South African legal case

Arena Holdings (Pty) Ltd t/a Financial Mail and Others v South African Revenue Service and Others is a 2023 decision of the Constitutional Court of South Africa on tax confidentiality. The court held that tax confidentiality provisions of the Promotion of Access to Information Act, 2000 and Tax Administration Act, 2011 imposed unconstitutional limitations on access to information. The application emanated from attempts by journalists to gain access to the tax records of former President Jacob Zuma.

Handing down judgment on 30 May 2023, the Constitutional Court bench was split five-to-four on the constitutional question. Justice Jody Kollapen wrote the majority judgment and Justice Nonkosi Mhlantla wrote a dissenting opinion.

== Background ==
In early 2019, Warren Thompson applied to the South African Revenue Service (SARS) with a request for access to the tax records of former President Jacob Zuma. Thompson was a financial journalist employed by Arena Holdings, which owned various major South African newspapers, including the Financial Mail, Business Day, and Sunday Times. He intended to use the tax records to investigate allegations of tax non-compliance by Zuma; those allegations emanated from various sources, notably from Jacques Pauw's book The President's Keepers. Thompson lodged his request to SARS in line with provisions of the Promotion of Access to Information Act, 2000 (PAIA). However, in March 2019, SARS refused his application on the basis that Zuma was entitled to confidentiality under PAIA under the Tax Administration Act, 2011 (TAA).

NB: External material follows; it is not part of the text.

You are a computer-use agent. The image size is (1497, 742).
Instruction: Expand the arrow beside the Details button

After SARS refused Thompson's internal appeal, he approached the High Court of South Africa seeking an order that would grant access to Zuma's tax records. His application was joined by his employer, Arena Holdings, and by amaBhungane, an investigative journalism organisation. The applicants contended that PAIA and TAA were inconsistent with the Constitution to the extent that they prohibited SARS from disclosing tax information in circumstances in which such disclosure would be in the public interest. In particular and in addition, they contended that this prohibition constituted an unjustifiable limitation on the constitutional right to freedom of expression and right of access to information. Their application was opposed by SARS, the Minister of Justice and Correctional Services, and the Minister of Finance; Zuma was named in papers but did not participate, and the Information Regulator, which is tasked with enforcing PAIA, filed notice of its intention to abide the court's decision.

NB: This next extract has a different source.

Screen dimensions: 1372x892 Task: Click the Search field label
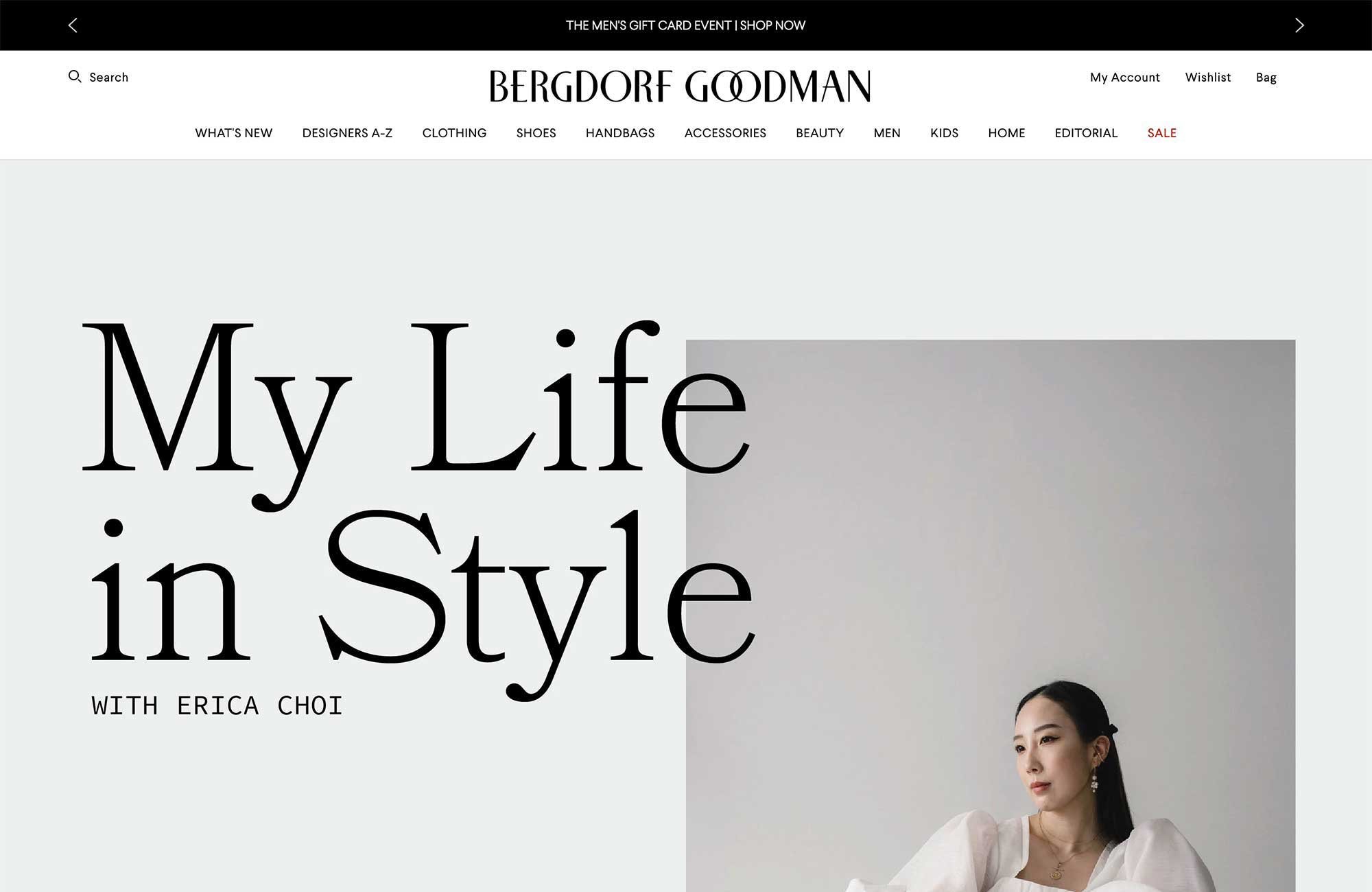(x=108, y=78)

On 16 November 2021, Judge Norman Davis of the Pretoria High Court ruled in the applicants' favour, declaring the relevant provisions of PAIA and TAA to be unconstitutional and invalid. The order of constitutional validity was referred to the Constitutional Court of South Africa for confirmation, and the respondents in the High Court sought to appeal the High Court judgment. The Constitutional Court heard argument on 23 August 2022, and it delivered its judgment on 30 May 2023.

== Aftermath ==
In February 2024, amaBhungane reported that, the judgment notwithstanding, SARS had denied it access to Zuma's tax records.